The second CAO round resulted in the loss of points for many courses.
Egre degree programs in medicine, nursing, business, science and law were among those in which offers were made at lower credits.
The drop in points has brought joy to many who were disappointed in CAO Round 1 earlier this month.
More than 3,700 CAO applicants received an offer in today’s second round – some received two – and many celebrated their best choice.
Overall, the results were mixed, with no new offers being made for most courses. Offers were made for around 200 out of around 970 honors degree (Level 8) courses.
Among the 3,732 who received an offer were 1,291 who received an offer for the first time.
Of the 2,908 who received a course offer with honors, 1,389 received their first preference, while 1,059 applicants for Level 7/6 (ordinary degree/higher certificate) courses received their first choice.
At University College Dublin (UCD), the country’s largest university, points fell for 21 of its 38 entry routes, but many by just one point.
UCD’s largest decline was for modern languages, down 35 to 345, while two of its nursing programs also saw significant declines – general nursing down 17 to 434 and psychiatric nursing down 24 to 419.
For veterinary medicine, one of two UCD courses where Round 1 bids were made based on random selection — meaning not everyone in the points received an offer — Round 2 points stayed at 601, but bids were made made for everyone in these points.
At Trinity College Dublin (TCD), Medicine was one of the courses for which scores fell from 745 to 742*, with the asterisk indicating not everyone with 742 scored an offer.
Dentistry was among the other Trinity courses for which places were offered in Round 2, although the score remained at the maximum of 625*.
Physiotherapy at Trinity fell one point to 589*, but there was better news for those hoping for an offer in other health sciences, such as: B. Occupational Therapy from 565 to 555* and Human Health and Disease from 601* to 590*.
Most nursing courses at Trinity also saw a decrease in points, including Midwifery from 498 to 488, General (Meath and St James’) from 434 to 429* and General (Adelaide) from 422 to 409.
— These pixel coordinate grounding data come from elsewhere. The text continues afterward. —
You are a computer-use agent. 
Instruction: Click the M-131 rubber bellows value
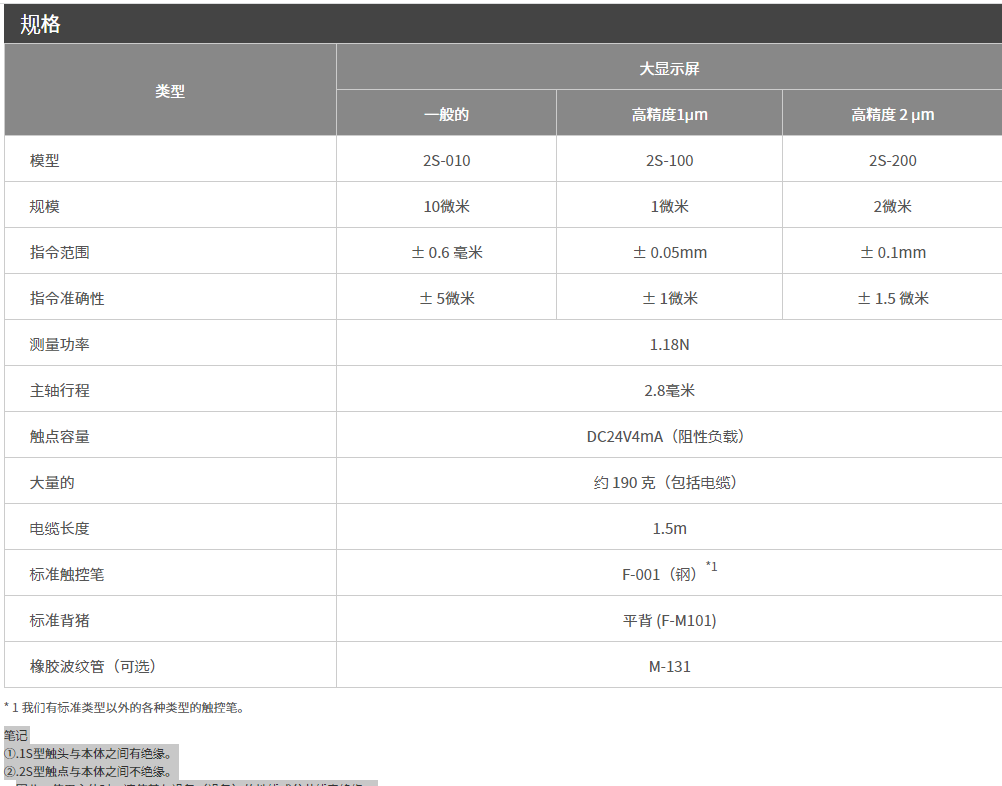coord(668,666)
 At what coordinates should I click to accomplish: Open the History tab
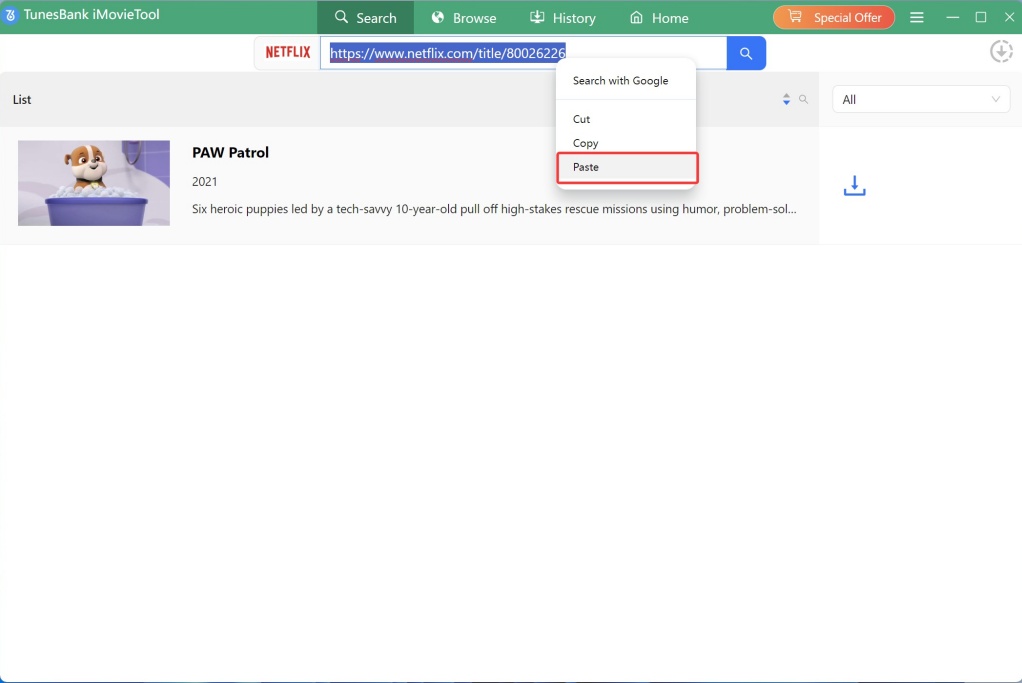[x=562, y=18]
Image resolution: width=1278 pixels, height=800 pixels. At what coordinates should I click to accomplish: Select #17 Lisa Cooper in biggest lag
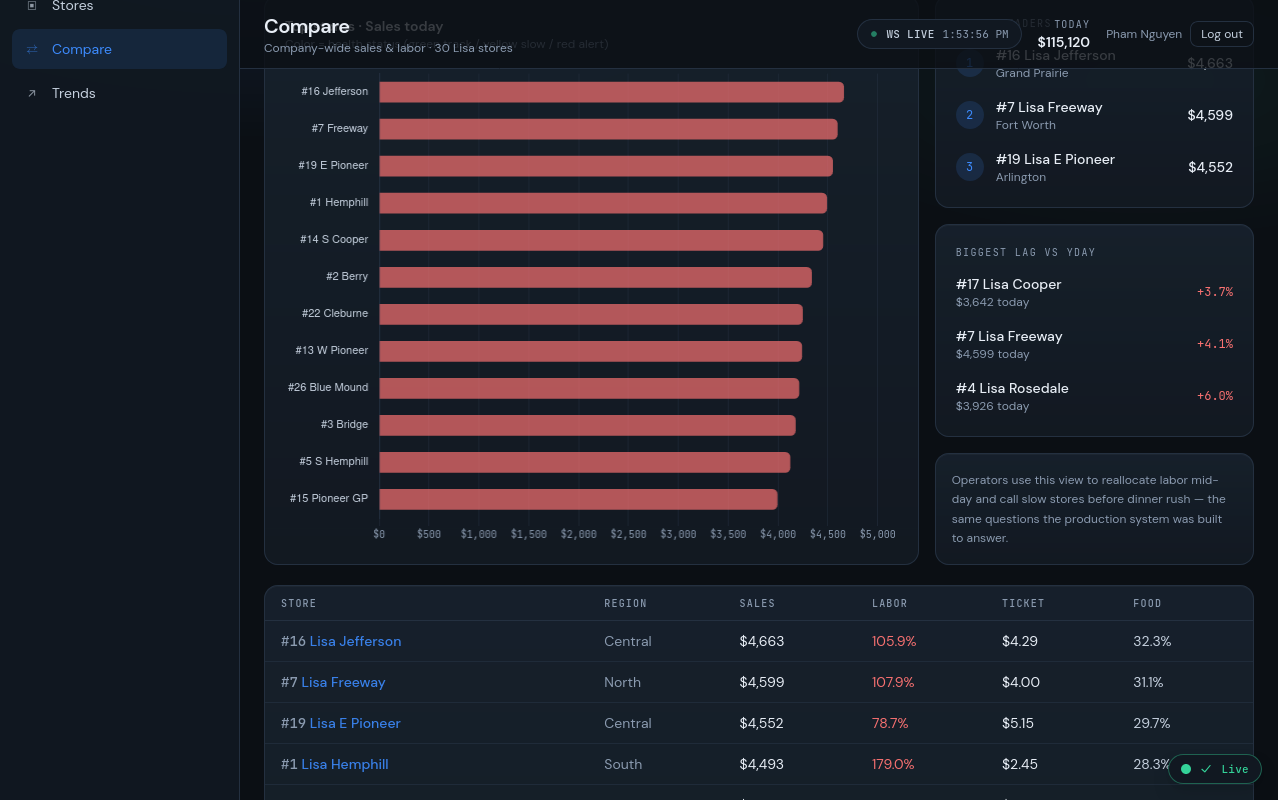coord(1094,292)
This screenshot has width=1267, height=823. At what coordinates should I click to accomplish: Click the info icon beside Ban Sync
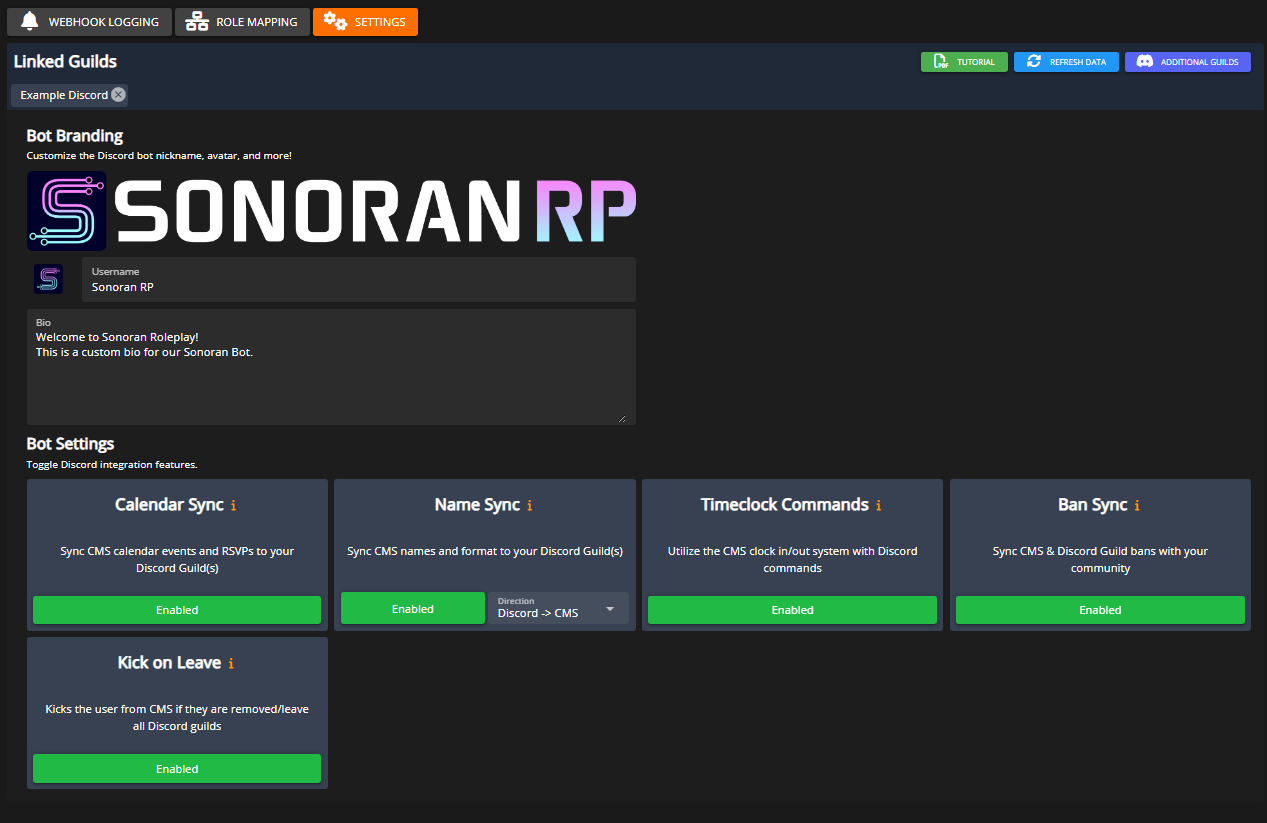tap(1137, 506)
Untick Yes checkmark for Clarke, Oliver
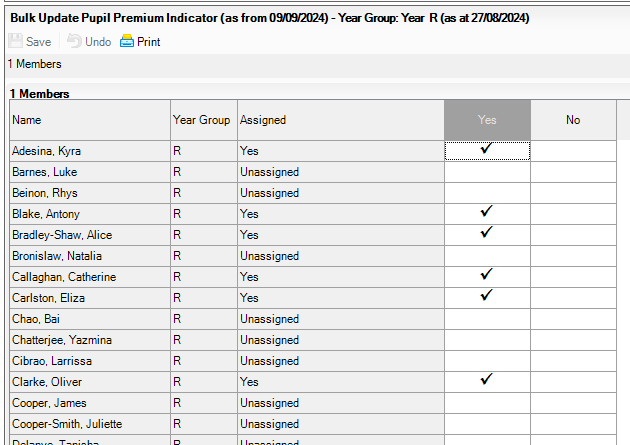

Trinity’s popular BESS (Business, Economics and Social Science) course was also one of those to see a drop in points from 576 to 567*.
At the University of Galway there was a point drop for Medicine from 736* to 735*, while among the other majors there was Biomedicine with a drop of nine to 590 and Biotechnology with a drop of 15 points to 485 Arts, by nine to 327 .
The arts program at Maynooth University, the major in admissions in the country, saw a two-point drop to 336.
The largest drop in honors undergraduate credits was at the Dundalk Institute of Technology, where electrical engineering and electronics fell 91 to 270.
Applicants who have received a second round offer have until 3pm on Wednesday September 21 to accept it if they choose to do so.
Already 47,708 CAO 2023 applicants have accepted an offer, up from 48,510 at this time last year, reflecting a drop in demand for college places from applicants other than school-leavers.